YOUR OBJECTIVE ▸
Change every "GUI agent" in the lines below to "interface agent", and write the lines out again with nothing else altered.

Entries taken from a collection ▸

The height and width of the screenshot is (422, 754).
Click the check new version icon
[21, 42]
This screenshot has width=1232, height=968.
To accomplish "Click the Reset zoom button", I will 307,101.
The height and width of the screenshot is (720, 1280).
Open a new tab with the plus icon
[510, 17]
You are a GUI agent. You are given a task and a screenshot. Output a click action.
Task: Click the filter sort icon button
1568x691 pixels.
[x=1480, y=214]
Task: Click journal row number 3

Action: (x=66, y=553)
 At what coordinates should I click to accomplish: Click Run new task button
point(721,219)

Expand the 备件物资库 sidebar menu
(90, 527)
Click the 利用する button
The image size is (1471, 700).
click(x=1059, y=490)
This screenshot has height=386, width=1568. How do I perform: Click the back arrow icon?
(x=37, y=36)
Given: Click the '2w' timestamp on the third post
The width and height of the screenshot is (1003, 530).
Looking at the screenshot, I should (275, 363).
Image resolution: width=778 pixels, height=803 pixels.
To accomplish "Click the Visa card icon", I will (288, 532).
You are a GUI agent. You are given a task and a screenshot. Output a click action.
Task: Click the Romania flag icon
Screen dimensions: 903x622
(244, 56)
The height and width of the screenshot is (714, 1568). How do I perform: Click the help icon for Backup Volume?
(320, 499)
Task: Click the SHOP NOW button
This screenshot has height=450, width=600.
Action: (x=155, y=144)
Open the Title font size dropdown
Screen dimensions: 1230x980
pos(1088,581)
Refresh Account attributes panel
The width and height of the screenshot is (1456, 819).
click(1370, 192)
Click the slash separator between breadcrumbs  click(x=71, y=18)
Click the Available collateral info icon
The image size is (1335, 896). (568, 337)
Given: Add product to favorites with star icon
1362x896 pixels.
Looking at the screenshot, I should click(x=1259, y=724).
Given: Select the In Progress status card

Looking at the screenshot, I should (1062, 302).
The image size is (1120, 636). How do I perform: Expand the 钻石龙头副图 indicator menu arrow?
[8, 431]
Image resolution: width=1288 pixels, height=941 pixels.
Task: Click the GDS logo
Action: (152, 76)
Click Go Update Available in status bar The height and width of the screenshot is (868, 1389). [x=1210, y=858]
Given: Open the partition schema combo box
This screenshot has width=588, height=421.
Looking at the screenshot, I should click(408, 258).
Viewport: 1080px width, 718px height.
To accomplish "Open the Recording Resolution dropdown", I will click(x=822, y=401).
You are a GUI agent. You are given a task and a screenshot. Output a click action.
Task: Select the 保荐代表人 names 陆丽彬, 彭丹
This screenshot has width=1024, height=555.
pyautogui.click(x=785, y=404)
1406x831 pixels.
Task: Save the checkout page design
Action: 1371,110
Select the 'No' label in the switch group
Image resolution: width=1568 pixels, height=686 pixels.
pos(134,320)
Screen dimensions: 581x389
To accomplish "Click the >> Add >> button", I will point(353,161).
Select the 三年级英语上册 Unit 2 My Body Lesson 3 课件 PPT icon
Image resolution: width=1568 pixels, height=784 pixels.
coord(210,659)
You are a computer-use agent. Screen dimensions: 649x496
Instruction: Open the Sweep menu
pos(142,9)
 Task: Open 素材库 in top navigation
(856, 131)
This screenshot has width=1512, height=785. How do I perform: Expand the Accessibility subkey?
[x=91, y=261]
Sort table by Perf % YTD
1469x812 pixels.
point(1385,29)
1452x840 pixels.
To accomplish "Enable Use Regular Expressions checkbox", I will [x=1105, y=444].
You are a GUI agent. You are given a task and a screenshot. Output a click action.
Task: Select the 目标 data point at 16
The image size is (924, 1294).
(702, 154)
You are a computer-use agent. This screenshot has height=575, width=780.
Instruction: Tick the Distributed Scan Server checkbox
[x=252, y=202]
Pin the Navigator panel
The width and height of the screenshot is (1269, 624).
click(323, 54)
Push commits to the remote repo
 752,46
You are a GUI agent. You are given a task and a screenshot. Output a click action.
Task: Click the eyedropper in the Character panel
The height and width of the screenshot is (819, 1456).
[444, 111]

WRITTEN ANSWER ▸
The height and width of the screenshot is (422, 754).
Click the check new version icon
[21, 42]
This screenshot has width=1232, height=968.
To accomplish "Click the Reset zoom button", I will 307,101.
The height and width of the screenshot is (720, 1280).
Open a new tab with the plus icon
[510, 17]
You are a interface agent. You are given a task and a screenshot. Output a click action.
Task: Click the filter sort icon button
1568x691 pixels.
[x=1480, y=214]
Task: Click journal row number 3

Action: (x=66, y=553)
 At what coordinates should I click to accomplish: Click Run new task button
point(721,219)

Expand the 备件物资库 sidebar menu
(90, 527)
Click the 利用する button
The image size is (1471, 700).
click(x=1059, y=490)
This screenshot has height=386, width=1568. How do I perform: Click the back arrow icon?
(x=37, y=36)
Given: Click the '2w' timestamp on the third post
The width and height of the screenshot is (1003, 530).
Looking at the screenshot, I should (275, 363).
Image resolution: width=778 pixels, height=803 pixels.
To accomplish "Click the Visa card icon", I will (288, 532).
You are a interface agent. You are given a task and a screenshot. Output a click action.
Task: Click the Romania flag icon
Screen dimensions: 903x622
(244, 56)
The height and width of the screenshot is (714, 1568). How do I perform: Click the help icon for Backup Volume?
(320, 499)
Task: Click the SHOP NOW button
This screenshot has height=450, width=600.
Action: (x=155, y=144)
Open the Title font size dropdown
Screen dimensions: 1230x980
pos(1088,581)
Refresh Account attributes panel
The width and height of the screenshot is (1456, 819).
click(1370, 192)
Click the slash separator between breadcrumbs  click(x=71, y=18)
Click the Available collateral info icon
The image size is (1335, 896). (568, 337)
Given: Add product to favorites with star icon
1362x896 pixels.
Looking at the screenshot, I should click(x=1259, y=724).
Given: Select the In Progress status card

Looking at the screenshot, I should (1062, 302).
The image size is (1120, 636). How do I perform: Expand the 钻石龙头副图 indicator menu arrow?
[8, 431]
Image resolution: width=1288 pixels, height=941 pixels.
Task: Click the GDS logo
Action: (152, 76)
Click Go Update Available in status bar The height and width of the screenshot is (868, 1389). [x=1210, y=858]
Given: Open the partition schema combo box
This screenshot has width=588, height=421.
Looking at the screenshot, I should click(408, 258).
Viewport: 1080px width, 718px height.
To accomplish "Open the Recording Resolution dropdown", I will click(x=822, y=401).
You are a interface agent. You are given a task and a screenshot. Output a click action.
Task: Select the 保荐代表人 names 陆丽彬, 彭丹
This screenshot has width=1024, height=555.
pyautogui.click(x=785, y=404)
1406x831 pixels.
Task: Save the checkout page design
Action: 1371,110
Select the 'No' label in the switch group
Image resolution: width=1568 pixels, height=686 pixels.
pos(134,320)
Screen dimensions: 581x389
To accomplish "Click the >> Add >> button", I will point(353,161).
Select the 三年级英语上册 Unit 2 My Body Lesson 3 课件 PPT icon
Image resolution: width=1568 pixels, height=784 pixels.
coord(210,659)
You are a computer-use agent. Screen dimensions: 649x496
Instruction: Open the Sweep menu
pos(142,9)
 Task: Open 素材库 in top navigation
(856, 131)
This screenshot has width=1512, height=785. How do I perform: Expand the Accessibility subkey?
[x=91, y=261]
Sort table by Perf % YTD
1469x812 pixels.
point(1385,29)
1452x840 pixels.
To accomplish "Enable Use Regular Expressions checkbox", I will [x=1105, y=444].
You are a interface agent. You are given a task and a screenshot. Output a click action.
Task: Select the 目标 data point at 16
The image size is (924, 1294).
(702, 154)
You are a computer-use agent. This screenshot has height=575, width=780.
Instruction: Tick the Distributed Scan Server checkbox
[x=252, y=202]
Pin the Navigator panel
The width and height of the screenshot is (1269, 624).
click(323, 54)
Push commits to the remote repo
 752,46
You are a interface agent. You are given a task and a screenshot. Output a click action.
Task: Click the eyedropper in the Character panel
The height and width of the screenshot is (819, 1456).
[444, 111]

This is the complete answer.